Wednesday, November 29, 2006

Being Presidential Today

In my lifetime, there has been profound respect for the office of the President of the United States. We want to believe in the president, we want to think that he has our best intentions at heart, and we want to concern ourselves with issues more than politics.

It occurred to me also that what makes us recognize the office is through opposition. A king/dictator receives little dissent. President Putin in Russia, for instance decimates dissenting voices, and acts more like a strong-armed fascist, than he does the leader of a leading democracy. Reagan, Bush I, and Clinton, all faced tremendous opposition from the press, the people, and from congress during their tenures (since I was 3 when Reagan was shot, I only remember the Iran/Contra and S&L scandals, not the post-shooting lovefest). They also faced significant international issues with diplomacy and authority. None of this fits the Bush years until now.

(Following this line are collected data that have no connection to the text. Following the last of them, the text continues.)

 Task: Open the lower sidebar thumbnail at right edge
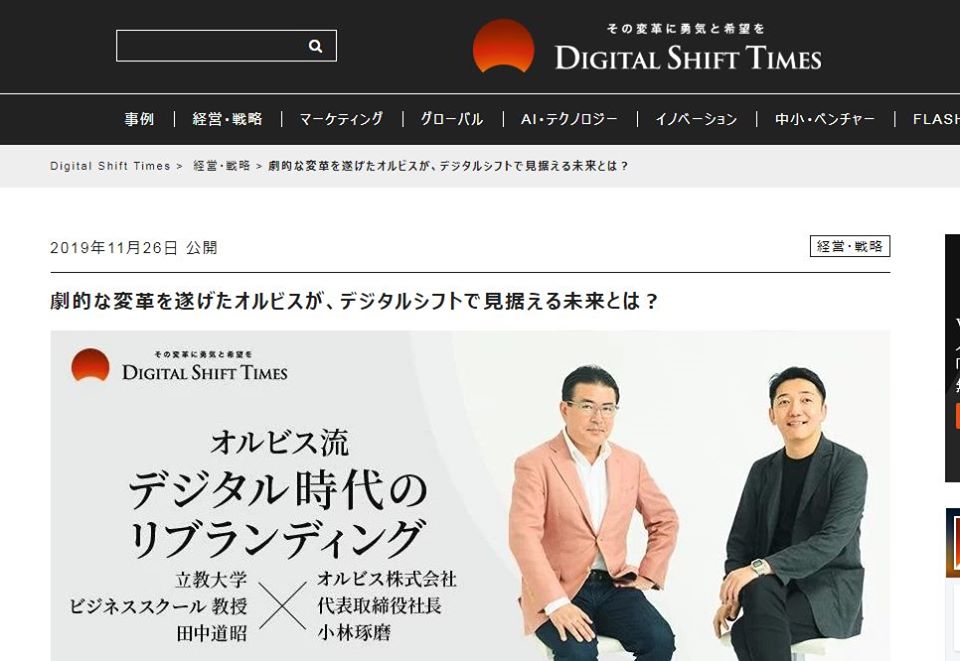click(953, 542)
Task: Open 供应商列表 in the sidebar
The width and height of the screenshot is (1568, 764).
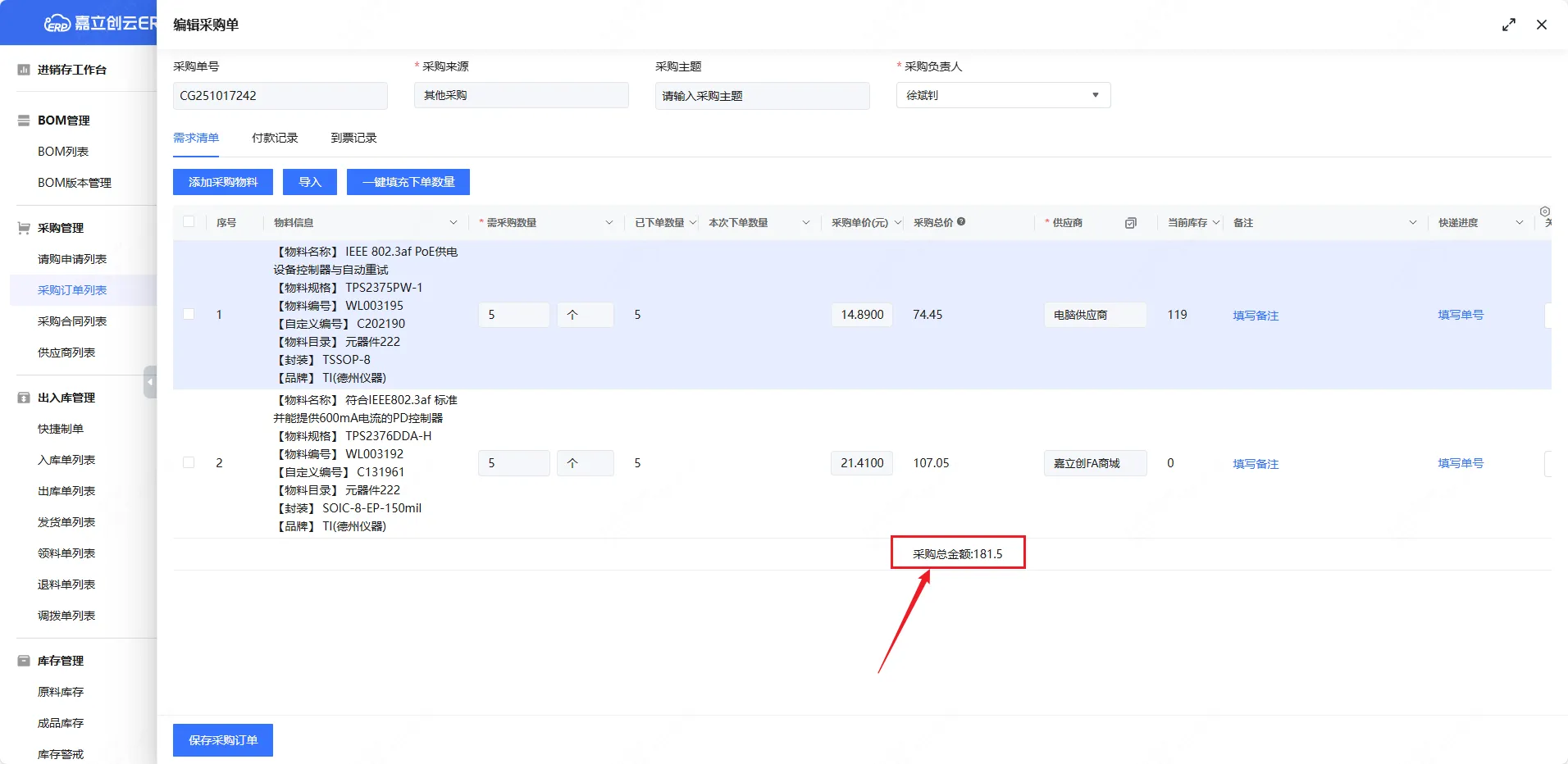Action: point(66,352)
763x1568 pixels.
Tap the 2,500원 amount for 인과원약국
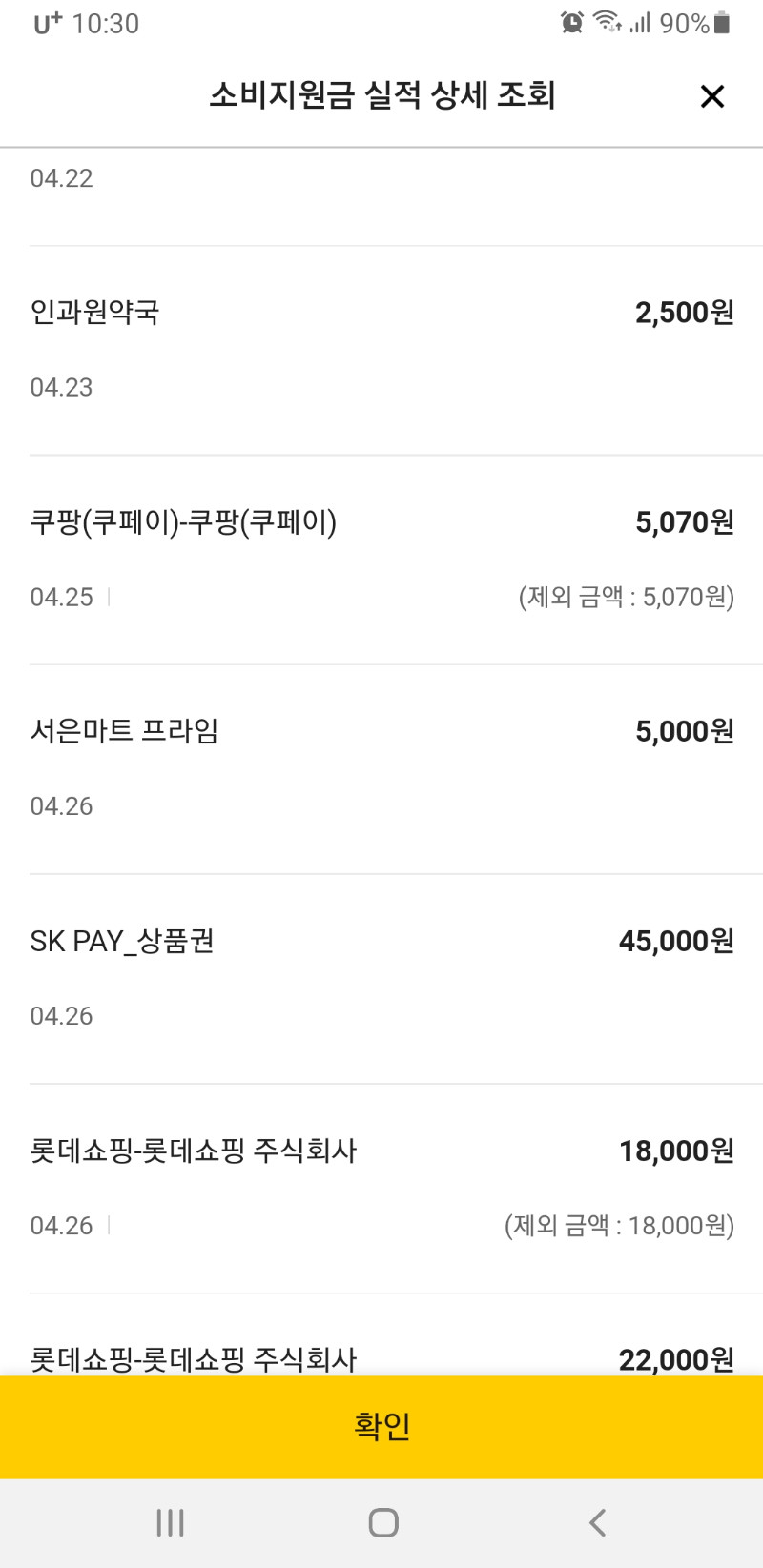(x=685, y=313)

Bush never seemed like a president. He came in under a cloud of suspicion and despite the protests of the majority of Americans. He proceeded to govern like a spoiled child on a shopping spree. His reign was even stranger after 9/11/2001, when the world propped him up, supported him, and gave him whatever he wanted, just because they were desperate for leadership, and Bush was the man with whom we were stuck. His defiance of public opinion, consensus, and scientific opinion, his opposition to all of those things that we all know for sure, and his brutal attempts to deceive and manipulate the country were criminal enough. But the worst was that we weren’t given the OK to oppose these suggestions. Instead, we were told that it was only an opinion or point of view to suggest that Bush was, in fact, lying. The media was using postmodern thought without actually thinking like postmoderns.

The media blackout of any opposition for the first three years of Bush’s presidency, and the following two years of describing factual opposition as ‘partisan’ and ‘radical’ left Bush looking not the least bit presidential. It is like calling a pampered CEO a good leader when he inherits a well-oiled machine and doesn’t run it into the ground (Hi, Jack Welch!).

In the midst of controversy, stiff opposition, and his first significant election loss (that he couldn’t steal), Bush is starting to look presidential. He has not only been humbled, but he is being forced to deal with reality as it stands, not as he dreams it. Middle East diplomacy, a fluctuating economy, and an environmental crisis have meant that Bush can’t lead with his usual ostrich approach.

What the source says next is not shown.